Rating: Summary: Must for Chemical Engineers Review: Biomedical Engineering requires chemical engineering principles in several areas. This book highlights on those in particular and is a must for chemical engineers who want to know what their challanges are going to be in such biomedical engineering research areas. This also is a primer for the subject, although from a chemical engineering point of view. Ideal for a Bioengineering/Biomedical Engineering course in any chemical/ environmetal engineering department.
Rating: Summary: Great Introduction to Biological Transport Concepts Review: I used this book for an introductory course in Physiological Transport Phenomena. The book is great in that the author covers most of the transport processes as they apply to biological systems and provide numerous references and useful physical property data. Its nice to see how traditional transport concepts can be applied to problems for a system which everyone of us is very familiar with, namely the human body. The only criticism is that the book does not cover heat transfer and its applications to physiological systems. Luckily my professor provided handouts and supplimental material to the lecture. One of the books he used was the fairly old text by Cooney, "Biomedical Engineering Principles: An introduction to Fluid, Heat and Mass Transport Processes". I think this book is out of print but seems to have great information contained in it as well.This book is a definite must have for any biomedical engineering student and possibly even experienced people working in the field.

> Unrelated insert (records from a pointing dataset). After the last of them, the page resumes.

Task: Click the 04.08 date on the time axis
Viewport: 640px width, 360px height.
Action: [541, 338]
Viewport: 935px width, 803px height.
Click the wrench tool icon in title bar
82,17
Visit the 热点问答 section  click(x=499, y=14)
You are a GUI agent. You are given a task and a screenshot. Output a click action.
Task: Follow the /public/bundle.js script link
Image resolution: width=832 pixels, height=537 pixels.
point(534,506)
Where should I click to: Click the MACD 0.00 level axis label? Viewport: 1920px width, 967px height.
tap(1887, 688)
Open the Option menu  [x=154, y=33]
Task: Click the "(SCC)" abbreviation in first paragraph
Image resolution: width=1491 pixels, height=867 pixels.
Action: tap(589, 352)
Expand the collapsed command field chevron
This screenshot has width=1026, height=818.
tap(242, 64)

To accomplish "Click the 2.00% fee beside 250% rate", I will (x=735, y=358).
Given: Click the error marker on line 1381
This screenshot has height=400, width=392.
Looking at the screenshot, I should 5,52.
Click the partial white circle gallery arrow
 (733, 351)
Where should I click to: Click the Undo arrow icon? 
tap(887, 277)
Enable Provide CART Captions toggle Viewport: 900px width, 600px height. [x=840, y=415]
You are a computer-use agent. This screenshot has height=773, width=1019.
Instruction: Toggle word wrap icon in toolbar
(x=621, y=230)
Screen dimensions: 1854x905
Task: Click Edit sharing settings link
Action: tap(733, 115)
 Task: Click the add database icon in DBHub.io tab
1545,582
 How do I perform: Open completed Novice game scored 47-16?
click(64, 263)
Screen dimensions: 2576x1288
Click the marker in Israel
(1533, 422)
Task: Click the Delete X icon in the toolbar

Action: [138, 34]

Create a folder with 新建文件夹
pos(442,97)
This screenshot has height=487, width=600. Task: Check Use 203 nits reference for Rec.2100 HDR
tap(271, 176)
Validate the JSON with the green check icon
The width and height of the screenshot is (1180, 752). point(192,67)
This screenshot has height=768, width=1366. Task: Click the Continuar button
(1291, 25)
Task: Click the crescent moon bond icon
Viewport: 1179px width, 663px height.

Rating: Summary: Its just a bunch of equations Review: Ok, I understand that this is an engineering book and it is going to have plenty of equations and whatnot, but it really does a poor job of placing the equations in a tangible context. I really respect how ambitious this book is in covering models for a variety of transport phenomena, but despite my more than solid foundation in biology, physics, chemistry, and math, I have to read each chapter 3 or 4 times to be able to finally fit the new material in with the big picture. This is really frustrating. The only reason why I gave this book 3 stars and not 2 is because I realize that this type of material is difficult to "write down." It just seems like there must be something out there that does a better job of it.